MEDIA
Sunrise
Original Author: Alfred R. Waud
Created: July 30, 1864
Medium: Pencil and Chinese white on green paper
Publisher: Library of Congress Prints and Photographs Division

Sunrise, July 30th, 1864

The chief engineer for the Union Army of the Potomac stands on an embankment as he watches the action unfold at dawn on July 30, 1864, during the opening moments of the Battle of the Crater. A mine surreptitiously dug under Confederate lines by Union troops had been packed with explosives and detonated at 4:44 a.m. Alfred R. Waud, an artist reporting from the front for Harper's Weekly, was there on the scene and made this pencil sketch, which captures the explosion in the far distance. A Michigan soldier later wrote that at the moment of detonation there was "a heaving and lifting of the fort and the hill on which it stood; then a monstrous tongue of flame shot fully two hundred feet in the air, followed by a vast column of white smoke … then a great spout or fountain of red earth rose to a great height, mingled with men and guns, timbers and planks, and every other kind of debris, all ascending, spreading, whirling, scattering."

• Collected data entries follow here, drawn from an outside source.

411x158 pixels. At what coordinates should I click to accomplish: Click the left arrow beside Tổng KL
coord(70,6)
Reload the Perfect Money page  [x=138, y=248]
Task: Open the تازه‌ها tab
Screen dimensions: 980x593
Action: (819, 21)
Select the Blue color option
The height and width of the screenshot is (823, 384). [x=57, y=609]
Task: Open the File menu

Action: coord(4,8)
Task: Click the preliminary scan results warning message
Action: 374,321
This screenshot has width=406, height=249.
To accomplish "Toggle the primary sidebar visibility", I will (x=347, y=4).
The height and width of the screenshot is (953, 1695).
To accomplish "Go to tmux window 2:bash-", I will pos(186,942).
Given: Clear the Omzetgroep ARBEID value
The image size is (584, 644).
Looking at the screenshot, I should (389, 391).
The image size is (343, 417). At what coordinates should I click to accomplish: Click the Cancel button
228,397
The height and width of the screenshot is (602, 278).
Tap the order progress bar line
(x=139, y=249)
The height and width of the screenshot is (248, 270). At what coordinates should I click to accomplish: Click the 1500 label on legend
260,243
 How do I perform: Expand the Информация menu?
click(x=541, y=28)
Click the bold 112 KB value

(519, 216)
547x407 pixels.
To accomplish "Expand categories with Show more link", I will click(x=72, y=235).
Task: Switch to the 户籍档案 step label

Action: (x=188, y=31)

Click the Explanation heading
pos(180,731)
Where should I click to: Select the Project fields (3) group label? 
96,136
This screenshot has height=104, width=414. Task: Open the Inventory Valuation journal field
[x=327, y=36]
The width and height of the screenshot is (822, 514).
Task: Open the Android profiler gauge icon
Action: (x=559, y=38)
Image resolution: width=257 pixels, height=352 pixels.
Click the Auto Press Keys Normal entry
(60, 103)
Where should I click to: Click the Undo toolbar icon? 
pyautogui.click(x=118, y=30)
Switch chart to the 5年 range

The explosion was the signal for a Union artillery barrage. Small figures in the distance, Union pickets, can be seen running in from their pits and shelters on the front to reach the outer line of attack. In the middle distance are eight- and ten-inch mortar batteries firing off rounds. Nearer is a line of abandoned rifle pits, and in the foreground are two soldiers on horseback riding along a sunken road.

Union troops piled into the enormous hole left by the explosion—an opening in the landscape referred to as the Crater—and became easy targets for Confederate soldiers, helping to turn the battle into a major Union defeat. The Crater also became infamous for the cruel treatment inflicted on the black Union troops who participated, many of whom were captured and murdered.